● WORK INSTRUCTION
Every entry below needs to be repeated exactly as written.

● SUPPLIED MATERIAL
# # # # # # #

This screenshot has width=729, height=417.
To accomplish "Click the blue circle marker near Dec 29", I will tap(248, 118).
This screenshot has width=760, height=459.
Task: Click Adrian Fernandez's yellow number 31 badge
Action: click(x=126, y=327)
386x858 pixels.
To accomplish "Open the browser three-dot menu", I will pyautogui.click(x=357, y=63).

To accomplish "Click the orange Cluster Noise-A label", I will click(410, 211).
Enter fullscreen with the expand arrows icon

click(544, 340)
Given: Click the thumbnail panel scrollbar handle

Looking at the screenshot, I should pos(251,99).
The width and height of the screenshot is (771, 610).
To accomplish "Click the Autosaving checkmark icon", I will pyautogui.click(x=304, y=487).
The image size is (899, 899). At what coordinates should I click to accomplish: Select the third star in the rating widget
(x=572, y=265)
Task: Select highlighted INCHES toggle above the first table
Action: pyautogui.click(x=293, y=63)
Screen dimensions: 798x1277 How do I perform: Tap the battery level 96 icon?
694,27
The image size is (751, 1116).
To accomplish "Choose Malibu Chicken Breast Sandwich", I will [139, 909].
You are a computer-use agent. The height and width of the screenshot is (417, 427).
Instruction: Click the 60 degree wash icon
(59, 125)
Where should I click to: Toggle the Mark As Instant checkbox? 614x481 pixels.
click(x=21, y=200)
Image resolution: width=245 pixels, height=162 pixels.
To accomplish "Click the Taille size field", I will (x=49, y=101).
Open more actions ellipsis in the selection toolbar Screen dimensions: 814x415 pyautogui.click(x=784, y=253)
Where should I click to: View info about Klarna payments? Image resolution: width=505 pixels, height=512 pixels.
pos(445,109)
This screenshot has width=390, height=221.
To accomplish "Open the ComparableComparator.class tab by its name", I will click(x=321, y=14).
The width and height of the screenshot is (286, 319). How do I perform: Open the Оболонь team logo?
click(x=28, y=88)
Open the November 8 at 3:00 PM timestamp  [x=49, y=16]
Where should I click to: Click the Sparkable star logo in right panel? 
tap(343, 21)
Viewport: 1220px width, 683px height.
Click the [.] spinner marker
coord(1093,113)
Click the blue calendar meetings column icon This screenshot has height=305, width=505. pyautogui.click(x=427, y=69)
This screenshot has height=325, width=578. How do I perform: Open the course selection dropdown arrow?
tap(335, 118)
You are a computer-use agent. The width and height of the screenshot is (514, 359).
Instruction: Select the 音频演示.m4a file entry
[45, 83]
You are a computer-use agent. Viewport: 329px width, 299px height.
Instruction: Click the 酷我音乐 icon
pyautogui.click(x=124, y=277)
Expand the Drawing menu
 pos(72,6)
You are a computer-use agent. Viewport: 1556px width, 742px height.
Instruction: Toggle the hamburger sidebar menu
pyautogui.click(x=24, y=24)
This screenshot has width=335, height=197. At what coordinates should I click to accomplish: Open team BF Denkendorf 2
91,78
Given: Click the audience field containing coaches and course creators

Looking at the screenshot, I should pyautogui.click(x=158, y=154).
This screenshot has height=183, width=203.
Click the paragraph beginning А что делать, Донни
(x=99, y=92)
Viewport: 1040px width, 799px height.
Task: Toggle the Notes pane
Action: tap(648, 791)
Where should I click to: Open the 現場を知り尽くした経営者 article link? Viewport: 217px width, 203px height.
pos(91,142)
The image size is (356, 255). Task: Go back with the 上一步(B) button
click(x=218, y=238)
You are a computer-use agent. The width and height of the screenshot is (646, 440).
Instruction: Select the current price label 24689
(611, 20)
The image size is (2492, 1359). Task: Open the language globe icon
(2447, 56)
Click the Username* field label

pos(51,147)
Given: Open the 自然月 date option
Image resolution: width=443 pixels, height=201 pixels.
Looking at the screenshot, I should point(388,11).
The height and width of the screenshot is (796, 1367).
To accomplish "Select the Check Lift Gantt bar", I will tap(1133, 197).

# # # # # # #

● PROBLEM SOLUTION
This screenshot has width=729, height=417.
To accomplish "Click the blue circle marker near Dec 29", I will tap(248, 118).
This screenshot has width=760, height=459.
Task: Click Adrian Fernandez's yellow number 31 badge
Action: click(x=126, y=327)
386x858 pixels.
To accomplish "Open the browser three-dot menu", I will pyautogui.click(x=357, y=63).

To accomplish "Click the orange Cluster Noise-A label", I will click(410, 211).
Enter fullscreen with the expand arrows icon

click(544, 340)
Given: Click the thumbnail panel scrollbar handle

Looking at the screenshot, I should pos(251,99).
The width and height of the screenshot is (771, 610).
To accomplish "Click the Autosaving checkmark icon", I will pyautogui.click(x=304, y=487).
The image size is (899, 899). At what coordinates should I click to accomplish: Select the third star in the rating widget
(x=572, y=265)
Task: Select highlighted INCHES toggle above the first table
Action: pyautogui.click(x=293, y=63)
Screen dimensions: 798x1277 How do I perform: Tap the battery level 96 icon?
694,27
The image size is (751, 1116).
To accomplish "Choose Malibu Chicken Breast Sandwich", I will [139, 909].
You are a computer-use agent. The height and width of the screenshot is (417, 427).
Instruction: Click the 60 degree wash icon
(59, 125)
Where should I click to: Toggle the Mark As Instant checkbox? 614x481 pixels.
click(x=21, y=200)
Image resolution: width=245 pixels, height=162 pixels.
To accomplish "Click the Taille size field", I will (x=49, y=101).
Open more actions ellipsis in the selection toolbar Screen dimensions: 814x415 pyautogui.click(x=784, y=253)
Where should I click to: View info about Klarna payments? Image resolution: width=505 pixels, height=512 pixels.
pos(445,109)
This screenshot has width=390, height=221.
To accomplish "Open the ComparableComparator.class tab by its name", I will click(x=321, y=14).
The width and height of the screenshot is (286, 319). How do I perform: Open the Оболонь team logo?
click(x=28, y=88)
Open the November 8 at 3:00 PM timestamp  [x=49, y=16]
Where should I click to: Click the Sparkable star logo in right panel? 
tap(343, 21)
Viewport: 1220px width, 683px height.
Click the [.] spinner marker
coord(1093,113)
Click the blue calendar meetings column icon This screenshot has height=305, width=505. pyautogui.click(x=427, y=69)
This screenshot has height=325, width=578. How do I perform: Open the course selection dropdown arrow?
tap(335, 118)
You are a computer-use agent. The width and height of the screenshot is (514, 359).
Instruction: Select the 音频演示.m4a file entry
[45, 83]
You are a computer-use agent. Viewport: 329px width, 299px height.
Instruction: Click the 酷我音乐 icon
pyautogui.click(x=124, y=277)
Expand the Drawing menu
 pos(72,6)
You are a computer-use agent. Viewport: 1556px width, 742px height.
Instruction: Toggle the hamburger sidebar menu
pyautogui.click(x=24, y=24)
This screenshot has width=335, height=197. At what coordinates should I click to accomplish: Open team BF Denkendorf 2
91,78
Given: Click the audience field containing coaches and course creators

Looking at the screenshot, I should pyautogui.click(x=158, y=154).
This screenshot has height=183, width=203.
Click the paragraph beginning А что делать, Донни
(x=99, y=92)
Viewport: 1040px width, 799px height.
Task: Toggle the Notes pane
Action: tap(648, 791)
Where should I click to: Open the 現場を知り尽くした経営者 article link? Viewport: 217px width, 203px height.
pos(91,142)
The image size is (356, 255). Task: Go back with the 上一步(B) button
click(x=218, y=238)
You are a computer-use agent. The width and height of the screenshot is (646, 440).
Instruction: Select the current price label 24689
(611, 20)
The image size is (2492, 1359). Task: Open the language globe icon
(2447, 56)
Click the Username* field label

pos(51,147)
Given: Open the 自然月 date option
Image resolution: width=443 pixels, height=201 pixels.
Looking at the screenshot, I should point(388,11).
The height and width of the screenshot is (796, 1367).
To accomplish "Select the Check Lift Gantt bar", I will tap(1133, 197).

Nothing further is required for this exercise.